**What is expected:** Return the records below word for word.

Collected data entries
_ _ _ _ _ _ _

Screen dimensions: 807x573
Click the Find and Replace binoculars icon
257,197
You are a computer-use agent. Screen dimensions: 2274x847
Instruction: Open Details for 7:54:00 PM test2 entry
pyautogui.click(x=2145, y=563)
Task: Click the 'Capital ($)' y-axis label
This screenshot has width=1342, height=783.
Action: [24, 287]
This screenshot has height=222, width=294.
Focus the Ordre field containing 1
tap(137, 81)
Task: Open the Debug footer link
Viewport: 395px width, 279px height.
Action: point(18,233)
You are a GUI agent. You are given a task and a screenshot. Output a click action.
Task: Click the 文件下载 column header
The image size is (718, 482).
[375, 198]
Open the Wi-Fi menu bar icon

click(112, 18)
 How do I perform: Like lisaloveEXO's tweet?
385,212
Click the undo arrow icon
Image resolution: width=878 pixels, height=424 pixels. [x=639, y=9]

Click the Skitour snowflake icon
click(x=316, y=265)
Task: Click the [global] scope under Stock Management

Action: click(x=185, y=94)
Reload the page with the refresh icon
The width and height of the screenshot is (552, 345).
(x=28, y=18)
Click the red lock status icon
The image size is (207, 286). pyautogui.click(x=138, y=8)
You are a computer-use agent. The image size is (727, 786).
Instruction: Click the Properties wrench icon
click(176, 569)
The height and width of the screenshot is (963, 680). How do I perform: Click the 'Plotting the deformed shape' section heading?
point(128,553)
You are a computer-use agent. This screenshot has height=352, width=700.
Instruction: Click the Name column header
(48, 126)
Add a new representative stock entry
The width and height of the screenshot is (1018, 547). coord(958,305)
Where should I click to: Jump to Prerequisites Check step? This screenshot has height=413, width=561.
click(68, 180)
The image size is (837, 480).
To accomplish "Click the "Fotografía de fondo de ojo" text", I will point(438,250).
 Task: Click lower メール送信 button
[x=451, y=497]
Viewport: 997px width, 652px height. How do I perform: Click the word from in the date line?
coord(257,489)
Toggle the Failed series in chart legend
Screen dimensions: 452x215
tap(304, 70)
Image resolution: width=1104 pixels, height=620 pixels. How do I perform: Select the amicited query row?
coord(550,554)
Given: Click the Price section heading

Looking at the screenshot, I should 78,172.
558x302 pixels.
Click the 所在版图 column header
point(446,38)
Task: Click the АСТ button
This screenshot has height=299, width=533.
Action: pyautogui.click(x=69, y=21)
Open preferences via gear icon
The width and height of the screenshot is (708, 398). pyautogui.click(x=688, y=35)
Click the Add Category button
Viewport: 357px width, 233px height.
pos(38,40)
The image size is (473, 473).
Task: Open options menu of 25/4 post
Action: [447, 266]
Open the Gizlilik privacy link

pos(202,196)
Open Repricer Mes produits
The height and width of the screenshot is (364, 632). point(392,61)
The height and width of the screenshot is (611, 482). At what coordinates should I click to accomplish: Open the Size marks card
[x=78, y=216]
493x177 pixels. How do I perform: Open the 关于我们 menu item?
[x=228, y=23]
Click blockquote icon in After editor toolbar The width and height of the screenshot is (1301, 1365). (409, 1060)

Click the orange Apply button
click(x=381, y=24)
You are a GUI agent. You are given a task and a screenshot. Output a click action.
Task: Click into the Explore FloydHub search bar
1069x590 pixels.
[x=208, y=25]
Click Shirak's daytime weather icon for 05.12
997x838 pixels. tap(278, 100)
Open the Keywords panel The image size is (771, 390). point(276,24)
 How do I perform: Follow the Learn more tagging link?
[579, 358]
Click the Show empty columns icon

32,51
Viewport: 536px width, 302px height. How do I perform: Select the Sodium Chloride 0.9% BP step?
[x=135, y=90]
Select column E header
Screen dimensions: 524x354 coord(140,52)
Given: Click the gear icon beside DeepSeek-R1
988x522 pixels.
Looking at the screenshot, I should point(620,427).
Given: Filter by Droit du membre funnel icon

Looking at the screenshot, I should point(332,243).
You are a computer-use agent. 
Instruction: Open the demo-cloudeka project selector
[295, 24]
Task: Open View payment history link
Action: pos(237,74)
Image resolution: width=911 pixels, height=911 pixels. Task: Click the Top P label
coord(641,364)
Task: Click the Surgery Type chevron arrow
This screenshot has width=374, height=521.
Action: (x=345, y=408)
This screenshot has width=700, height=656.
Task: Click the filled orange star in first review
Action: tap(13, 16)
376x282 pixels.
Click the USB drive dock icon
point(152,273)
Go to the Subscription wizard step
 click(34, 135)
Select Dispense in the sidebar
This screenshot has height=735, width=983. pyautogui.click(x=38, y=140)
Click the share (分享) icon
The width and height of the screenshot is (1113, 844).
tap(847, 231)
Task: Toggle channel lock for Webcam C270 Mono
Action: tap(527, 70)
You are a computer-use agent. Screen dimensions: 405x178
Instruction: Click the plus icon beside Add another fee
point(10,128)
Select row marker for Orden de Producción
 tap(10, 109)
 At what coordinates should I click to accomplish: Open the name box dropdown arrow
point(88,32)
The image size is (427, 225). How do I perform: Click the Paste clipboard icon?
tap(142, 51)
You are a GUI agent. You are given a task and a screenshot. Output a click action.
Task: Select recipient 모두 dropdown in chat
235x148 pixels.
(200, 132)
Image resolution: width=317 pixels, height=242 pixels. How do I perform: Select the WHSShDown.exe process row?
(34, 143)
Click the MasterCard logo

_ _ _ _ _ _ _

**Output for this task:**
Screen dimensions: 807x573
Click the Find and Replace binoculars icon
257,197
You are a computer-use agent. Screen dimensions: 2274x847
Instruction: Open Details for 7:54:00 PM test2 entry
pyautogui.click(x=2145, y=563)
Task: Click the 'Capital ($)' y-axis label
This screenshot has width=1342, height=783.
Action: [24, 287]
This screenshot has height=222, width=294.
Focus the Ordre field containing 1
tap(137, 81)
Task: Open the Debug footer link
Viewport: 395px width, 279px height.
Action: point(18,233)
You are a GUI agent. You are given a task and a screenshot. Output a click action.
Task: Click the 文件下载 column header
The image size is (718, 482).
[375, 198]
Open the Wi-Fi menu bar icon

click(112, 18)
 How do I perform: Like lisaloveEXO's tweet?
385,212
Click the undo arrow icon
Image resolution: width=878 pixels, height=424 pixels. [x=639, y=9]

Click the Skitour snowflake icon
click(x=316, y=265)
Task: Click the [global] scope under Stock Management

Action: click(x=185, y=94)
Reload the page with the refresh icon
The width and height of the screenshot is (552, 345).
(x=28, y=18)
Click the red lock status icon
The image size is (207, 286). pyautogui.click(x=138, y=8)
You are a computer-use agent. The image size is (727, 786).
Instruction: Click the Properties wrench icon
click(176, 569)
The height and width of the screenshot is (963, 680). How do I perform: Click the 'Plotting the deformed shape' section heading?
point(128,553)
You are a computer-use agent. This screenshot has height=352, width=700.
Instruction: Click the Name column header
(48, 126)
Add a new representative stock entry
The width and height of the screenshot is (1018, 547). coord(958,305)
Where should I click to: Jump to Prerequisites Check step? This screenshot has height=413, width=561.
click(68, 180)
The image size is (837, 480).
To accomplish "Click the "Fotografía de fondo de ojo" text", I will point(438,250).
 Task: Click lower メール送信 button
[x=451, y=497]
Viewport: 997px width, 652px height. How do I perform: Click the word from in the date line?
coord(257,489)
Toggle the Failed series in chart legend
Screen dimensions: 452x215
tap(304, 70)
Image resolution: width=1104 pixels, height=620 pixels. How do I perform: Select the amicited query row?
coord(550,554)
Given: Click the Price section heading

Looking at the screenshot, I should 78,172.
558x302 pixels.
Click the 所在版图 column header
point(446,38)
Task: Click the АСТ button
This screenshot has height=299, width=533.
Action: pyautogui.click(x=69, y=21)
Open preferences via gear icon
The width and height of the screenshot is (708, 398). pyautogui.click(x=688, y=35)
Click the Add Category button
Viewport: 357px width, 233px height.
pos(38,40)
The image size is (473, 473).
Task: Open options menu of 25/4 post
Action: [447, 266]
Open the Gizlilik privacy link

pos(202,196)
Open Repricer Mes produits
The height and width of the screenshot is (364, 632). point(392,61)
The height and width of the screenshot is (611, 482). At what coordinates should I click to accomplish: Open the Size marks card
[x=78, y=216]
493x177 pixels. How do I perform: Open the 关于我们 menu item?
[x=228, y=23]
Click blockquote icon in After editor toolbar The width and height of the screenshot is (1301, 1365). (409, 1060)

Click the orange Apply button
click(x=381, y=24)
You are a GUI agent. You are given a task and a screenshot. Output a click action.
Task: Click into the Explore FloydHub search bar
1069x590 pixels.
[x=208, y=25]
Click Shirak's daytime weather icon for 05.12
997x838 pixels. tap(278, 100)
Open the Keywords panel The image size is (771, 390). point(276,24)
 How do I perform: Follow the Learn more tagging link?
[579, 358]
Click the Show empty columns icon

32,51
Viewport: 536px width, 302px height. How do I perform: Select the Sodium Chloride 0.9% BP step?
[x=135, y=90]
Select column E header
Screen dimensions: 524x354 coord(140,52)
Given: Click the gear icon beside DeepSeek-R1
988x522 pixels.
Looking at the screenshot, I should point(620,427).
Given: Filter by Droit du membre funnel icon

Looking at the screenshot, I should point(332,243).
You are a computer-use agent. 
Instruction: Open the demo-cloudeka project selector
[295, 24]
Task: Open View payment history link
Action: pos(237,74)
Image resolution: width=911 pixels, height=911 pixels. Task: Click the Top P label
coord(641,364)
Task: Click the Surgery Type chevron arrow
This screenshot has width=374, height=521.
Action: (x=345, y=408)
This screenshot has width=700, height=656.
Task: Click the filled orange star in first review
Action: tap(13, 16)
376x282 pixels.
Click the USB drive dock icon
point(152,273)
Go to the Subscription wizard step
 click(34, 135)
Select Dispense in the sidebar
This screenshot has height=735, width=983. pyautogui.click(x=38, y=140)
Click the share (分享) icon
The width and height of the screenshot is (1113, 844).
tap(847, 231)
Task: Toggle channel lock for Webcam C270 Mono
Action: tap(527, 70)
You are a computer-use agent. Screen dimensions: 405x178
Instruction: Click the plus icon beside Add another fee
point(10,128)
Select row marker for Orden de Producción
 tap(10, 109)
 At what coordinates should I click to accomplish: Open the name box dropdown arrow
point(88,32)
The image size is (427, 225). How do I perform: Click the Paste clipboard icon?
tap(142, 51)
You are a GUI agent. You are given a task and a screenshot. Output a click action.
Task: Select recipient 모두 dropdown in chat
235x148 pixels.
(200, 132)
Image resolution: width=317 pixels, height=242 pixels. How do I perform: Select the WHSShDown.exe process row?
(34, 143)
Click the MasterCard logo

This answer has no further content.